Dataset excerpts:

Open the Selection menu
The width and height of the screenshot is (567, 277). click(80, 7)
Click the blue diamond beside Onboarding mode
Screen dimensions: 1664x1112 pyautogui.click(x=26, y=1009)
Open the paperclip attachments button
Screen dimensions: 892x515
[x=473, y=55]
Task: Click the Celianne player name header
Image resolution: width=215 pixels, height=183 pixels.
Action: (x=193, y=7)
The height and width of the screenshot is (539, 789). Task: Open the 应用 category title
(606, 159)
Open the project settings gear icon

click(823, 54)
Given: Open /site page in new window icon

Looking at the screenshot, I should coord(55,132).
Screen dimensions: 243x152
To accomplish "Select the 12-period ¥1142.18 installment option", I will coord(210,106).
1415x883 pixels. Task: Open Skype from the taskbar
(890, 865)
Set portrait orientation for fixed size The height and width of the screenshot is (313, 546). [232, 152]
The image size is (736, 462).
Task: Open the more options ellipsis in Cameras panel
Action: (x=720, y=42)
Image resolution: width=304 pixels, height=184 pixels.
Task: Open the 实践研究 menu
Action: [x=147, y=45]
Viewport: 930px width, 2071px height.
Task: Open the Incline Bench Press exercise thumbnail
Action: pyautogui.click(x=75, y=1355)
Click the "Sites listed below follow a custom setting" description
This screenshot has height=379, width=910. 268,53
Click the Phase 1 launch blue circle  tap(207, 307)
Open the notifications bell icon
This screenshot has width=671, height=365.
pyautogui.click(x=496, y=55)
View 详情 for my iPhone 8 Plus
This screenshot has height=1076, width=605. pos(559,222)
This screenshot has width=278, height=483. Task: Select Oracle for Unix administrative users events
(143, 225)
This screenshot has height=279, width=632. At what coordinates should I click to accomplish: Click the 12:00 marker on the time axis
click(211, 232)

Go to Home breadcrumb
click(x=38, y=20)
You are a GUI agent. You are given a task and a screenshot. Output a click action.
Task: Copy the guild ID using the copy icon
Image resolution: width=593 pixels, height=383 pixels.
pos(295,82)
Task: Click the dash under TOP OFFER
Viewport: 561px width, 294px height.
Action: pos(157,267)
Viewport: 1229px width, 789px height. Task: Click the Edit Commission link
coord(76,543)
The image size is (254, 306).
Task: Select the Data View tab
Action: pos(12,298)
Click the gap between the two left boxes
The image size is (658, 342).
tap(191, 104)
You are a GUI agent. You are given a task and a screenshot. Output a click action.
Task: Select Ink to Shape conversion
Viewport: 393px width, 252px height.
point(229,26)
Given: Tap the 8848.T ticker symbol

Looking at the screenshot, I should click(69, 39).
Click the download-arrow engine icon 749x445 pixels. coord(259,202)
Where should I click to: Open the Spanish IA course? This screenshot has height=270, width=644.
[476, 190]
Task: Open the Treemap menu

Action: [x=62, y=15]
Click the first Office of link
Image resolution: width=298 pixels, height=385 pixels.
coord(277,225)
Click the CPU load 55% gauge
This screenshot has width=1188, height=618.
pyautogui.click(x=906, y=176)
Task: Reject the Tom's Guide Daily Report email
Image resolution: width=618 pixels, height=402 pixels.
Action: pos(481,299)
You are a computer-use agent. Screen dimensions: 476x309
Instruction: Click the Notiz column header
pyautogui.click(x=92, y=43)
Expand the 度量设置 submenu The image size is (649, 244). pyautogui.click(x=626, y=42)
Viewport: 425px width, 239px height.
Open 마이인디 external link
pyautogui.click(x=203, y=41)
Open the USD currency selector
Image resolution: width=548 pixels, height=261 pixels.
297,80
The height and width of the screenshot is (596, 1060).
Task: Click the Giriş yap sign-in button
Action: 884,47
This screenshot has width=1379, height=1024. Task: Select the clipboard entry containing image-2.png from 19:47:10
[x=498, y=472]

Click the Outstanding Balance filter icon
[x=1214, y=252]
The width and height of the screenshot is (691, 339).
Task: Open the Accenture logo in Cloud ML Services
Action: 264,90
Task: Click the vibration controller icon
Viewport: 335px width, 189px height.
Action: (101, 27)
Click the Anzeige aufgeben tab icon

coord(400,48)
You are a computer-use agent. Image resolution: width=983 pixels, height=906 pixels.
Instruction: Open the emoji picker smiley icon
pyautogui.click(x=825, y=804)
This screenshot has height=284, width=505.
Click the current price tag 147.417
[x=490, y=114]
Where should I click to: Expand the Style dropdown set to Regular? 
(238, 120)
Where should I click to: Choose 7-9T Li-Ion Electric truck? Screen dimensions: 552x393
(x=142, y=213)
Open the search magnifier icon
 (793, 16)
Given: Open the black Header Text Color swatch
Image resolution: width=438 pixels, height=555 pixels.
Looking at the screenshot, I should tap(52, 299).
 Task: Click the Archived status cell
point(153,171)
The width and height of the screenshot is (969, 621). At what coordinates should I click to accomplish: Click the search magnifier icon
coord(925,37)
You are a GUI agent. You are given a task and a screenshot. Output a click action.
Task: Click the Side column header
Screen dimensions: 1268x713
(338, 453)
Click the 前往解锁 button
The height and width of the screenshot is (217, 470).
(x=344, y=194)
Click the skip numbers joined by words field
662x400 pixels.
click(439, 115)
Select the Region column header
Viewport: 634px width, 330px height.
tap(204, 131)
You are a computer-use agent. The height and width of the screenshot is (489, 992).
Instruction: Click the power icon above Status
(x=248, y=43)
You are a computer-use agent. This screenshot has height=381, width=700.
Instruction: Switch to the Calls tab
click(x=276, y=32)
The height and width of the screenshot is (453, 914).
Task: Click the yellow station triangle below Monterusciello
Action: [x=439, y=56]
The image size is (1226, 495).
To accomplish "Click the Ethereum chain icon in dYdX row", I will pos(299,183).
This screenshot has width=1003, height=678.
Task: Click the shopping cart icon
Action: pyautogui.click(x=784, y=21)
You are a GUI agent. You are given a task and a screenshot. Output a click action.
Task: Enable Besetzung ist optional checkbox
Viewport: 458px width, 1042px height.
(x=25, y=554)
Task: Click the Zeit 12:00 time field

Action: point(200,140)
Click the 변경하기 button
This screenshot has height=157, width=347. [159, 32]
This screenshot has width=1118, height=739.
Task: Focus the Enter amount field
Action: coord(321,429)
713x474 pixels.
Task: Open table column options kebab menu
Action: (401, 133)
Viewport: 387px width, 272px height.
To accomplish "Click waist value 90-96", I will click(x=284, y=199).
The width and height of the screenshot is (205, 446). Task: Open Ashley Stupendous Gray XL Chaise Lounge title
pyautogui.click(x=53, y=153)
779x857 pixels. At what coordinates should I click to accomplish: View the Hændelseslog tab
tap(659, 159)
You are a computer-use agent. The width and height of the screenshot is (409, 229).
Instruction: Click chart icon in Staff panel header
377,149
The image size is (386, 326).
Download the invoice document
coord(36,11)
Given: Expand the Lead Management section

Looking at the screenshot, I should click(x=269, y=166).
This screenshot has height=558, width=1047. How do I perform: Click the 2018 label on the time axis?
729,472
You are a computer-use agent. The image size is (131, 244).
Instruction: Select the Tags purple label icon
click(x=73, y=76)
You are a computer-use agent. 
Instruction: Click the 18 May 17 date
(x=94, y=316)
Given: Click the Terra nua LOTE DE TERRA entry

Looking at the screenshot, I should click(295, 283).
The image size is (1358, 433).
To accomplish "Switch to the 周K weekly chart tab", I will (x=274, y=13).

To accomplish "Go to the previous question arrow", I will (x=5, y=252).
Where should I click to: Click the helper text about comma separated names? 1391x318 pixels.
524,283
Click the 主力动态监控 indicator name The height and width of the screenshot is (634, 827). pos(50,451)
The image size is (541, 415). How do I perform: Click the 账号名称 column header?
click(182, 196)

* _WHAT TO WORK ON_:
Write out all of the records once more, exactly.

* _ANSWER FOR THIS EXERCISE_:
Open the Selection menu
The width and height of the screenshot is (567, 277). click(80, 7)
Click the blue diamond beside Onboarding mode
Screen dimensions: 1664x1112 pyautogui.click(x=26, y=1009)
Open the paperclip attachments button
Screen dimensions: 892x515
[x=473, y=55]
Task: Click the Celianne player name header
Image resolution: width=215 pixels, height=183 pixels.
Action: (x=193, y=7)
The height and width of the screenshot is (539, 789). Task: Open the 应用 category title
(606, 159)
Open the project settings gear icon

click(823, 54)
Given: Open /site page in new window icon

Looking at the screenshot, I should coord(55,132).
Screen dimensions: 243x152
To accomplish "Select the 12-period ¥1142.18 installment option", I will coord(210,106).
1415x883 pixels. Task: Open Skype from the taskbar
(890, 865)
Set portrait orientation for fixed size The height and width of the screenshot is (313, 546). [232, 152]
The image size is (736, 462).
Task: Open the more options ellipsis in Cameras panel
Action: (x=720, y=42)
Image resolution: width=304 pixels, height=184 pixels.
Task: Open the 实践研究 menu
Action: [x=147, y=45]
Viewport: 930px width, 2071px height.
Task: Open the Incline Bench Press exercise thumbnail
Action: pyautogui.click(x=75, y=1355)
Click the "Sites listed below follow a custom setting" description
This screenshot has height=379, width=910. 268,53
Click the Phase 1 launch blue circle  tap(207, 307)
Open the notifications bell icon
This screenshot has width=671, height=365.
pyautogui.click(x=496, y=55)
View 详情 for my iPhone 8 Plus
This screenshot has height=1076, width=605. pos(559,222)
This screenshot has width=278, height=483. Task: Select Oracle for Unix administrative users events
(143, 225)
This screenshot has height=279, width=632. At what coordinates should I click to accomplish: Click the 12:00 marker on the time axis
click(211, 232)

Go to Home breadcrumb
click(x=38, y=20)
You are a GUI agent. You are given a task and a screenshot. Output a click action.
Task: Copy the guild ID using the copy icon
Image resolution: width=593 pixels, height=383 pixels.
pos(295,82)
Task: Click the dash under TOP OFFER
Viewport: 561px width, 294px height.
Action: pos(157,267)
Viewport: 1229px width, 789px height. Task: Click the Edit Commission link
coord(76,543)
The image size is (254, 306).
Task: Select the Data View tab
Action: pos(12,298)
Click the gap between the two left boxes
The image size is (658, 342).
tap(191, 104)
You are a GUI agent. You are given a task and a screenshot. Output a click action.
Task: Select Ink to Shape conversion
Viewport: 393px width, 252px height.
point(229,26)
Given: Tap the 8848.T ticker symbol

Looking at the screenshot, I should click(69, 39).
Click the download-arrow engine icon 749x445 pixels. coord(259,202)
Where should I click to: Open the Spanish IA course? This screenshot has height=270, width=644.
[476, 190]
Task: Open the Treemap menu

Action: [x=62, y=15]
Click the first Office of link
Image resolution: width=298 pixels, height=385 pixels.
coord(277,225)
Click the CPU load 55% gauge
This screenshot has width=1188, height=618.
pyautogui.click(x=906, y=176)
Task: Reject the Tom's Guide Daily Report email
Image resolution: width=618 pixels, height=402 pixels.
Action: pos(481,299)
You are a computer-use agent. Screen dimensions: 476x309
Instruction: Click the Notiz column header
pyautogui.click(x=92, y=43)
Expand the 度量设置 submenu The image size is (649, 244). pyautogui.click(x=626, y=42)
Viewport: 425px width, 239px height.
Open 마이인디 external link
pyautogui.click(x=203, y=41)
Open the USD currency selector
Image resolution: width=548 pixels, height=261 pixels.
297,80
The height and width of the screenshot is (596, 1060).
Task: Click the Giriş yap sign-in button
Action: 884,47
This screenshot has width=1379, height=1024. Task: Select the clipboard entry containing image-2.png from 19:47:10
[x=498, y=472]

Click the Outstanding Balance filter icon
[x=1214, y=252]
The width and height of the screenshot is (691, 339).
Task: Open the Accenture logo in Cloud ML Services
Action: 264,90
Task: Click the vibration controller icon
Viewport: 335px width, 189px height.
Action: (101, 27)
Click the Anzeige aufgeben tab icon

coord(400,48)
You are a computer-use agent. Image resolution: width=983 pixels, height=906 pixels.
Instruction: Open the emoji picker smiley icon
pyautogui.click(x=825, y=804)
This screenshot has height=284, width=505.
Click the current price tag 147.417
[x=490, y=114]
Where should I click to: Expand the Style dropdown set to Regular? 
(238, 120)
Where should I click to: Choose 7-9T Li-Ion Electric truck? Screen dimensions: 552x393
(x=142, y=213)
Open the search magnifier icon
 (793, 16)
Given: Open the black Header Text Color swatch
Image resolution: width=438 pixels, height=555 pixels.
Looking at the screenshot, I should tap(52, 299).
 Task: Click the Archived status cell
point(153,171)
The width and height of the screenshot is (969, 621). At what coordinates should I click to accomplish: Click the search magnifier icon
coord(925,37)
You are a GUI agent. You are given a task and a screenshot. Output a click action.
Task: Click the Side column header
Screen dimensions: 1268x713
(338, 453)
Click the 前往解锁 button
The height and width of the screenshot is (217, 470).
(x=344, y=194)
Click the skip numbers joined by words field
662x400 pixels.
click(439, 115)
Select the Region column header
Viewport: 634px width, 330px height.
tap(204, 131)
You are a computer-use agent. The height and width of the screenshot is (489, 992).
Instruction: Click the power icon above Status
(x=248, y=43)
You are a computer-use agent. This screenshot has height=381, width=700.
Instruction: Switch to the Calls tab
click(x=276, y=32)
The height and width of the screenshot is (453, 914).
Task: Click the yellow station triangle below Monterusciello
Action: [x=439, y=56]
The image size is (1226, 495).
To accomplish "Click the Ethereum chain icon in dYdX row", I will pos(299,183).
This screenshot has width=1003, height=678.
Task: Click the shopping cart icon
Action: pyautogui.click(x=784, y=21)
You are a GUI agent. You are given a task and a screenshot. Output a click action.
Task: Enable Besetzung ist optional checkbox
Viewport: 458px width, 1042px height.
(x=25, y=554)
Task: Click the Zeit 12:00 time field

Action: point(200,140)
Click the 변경하기 button
This screenshot has height=157, width=347. [159, 32]
This screenshot has width=1118, height=739.
Task: Focus the Enter amount field
Action: coord(321,429)
713x474 pixels.
Task: Open table column options kebab menu
Action: (401, 133)
Viewport: 387px width, 272px height.
To accomplish "Click waist value 90-96", I will click(x=284, y=199).
The width and height of the screenshot is (205, 446). Task: Open Ashley Stupendous Gray XL Chaise Lounge title
pyautogui.click(x=53, y=153)
779x857 pixels. At what coordinates should I click to accomplish: View the Hændelseslog tab
tap(659, 159)
You are a computer-use agent. The width and height of the screenshot is (409, 229).
Instruction: Click chart icon in Staff panel header
377,149
The image size is (386, 326).
Download the invoice document
coord(36,11)
Given: Expand the Lead Management section

Looking at the screenshot, I should click(x=269, y=166).
This screenshot has height=558, width=1047. How do I perform: Click the 2018 label on the time axis?
729,472
You are a computer-use agent. The image size is (131, 244).
Instruction: Select the Tags purple label icon
click(x=73, y=76)
You are a computer-use agent. 
Instruction: Click the 18 May 17 date
(x=94, y=316)
Given: Click the Terra nua LOTE DE TERRA entry

Looking at the screenshot, I should click(295, 283).
The image size is (1358, 433).
To accomplish "Switch to the 周K weekly chart tab", I will (x=274, y=13).

To accomplish "Go to the previous question arrow", I will (x=5, y=252).
Where should I click to: Click the helper text about comma separated names? 1391x318 pixels.
524,283
Click the 主力动态监控 indicator name The height and width of the screenshot is (634, 827). pos(50,451)
The image size is (541, 415). How do I perform: Click the 账号名称 column header?
click(182, 196)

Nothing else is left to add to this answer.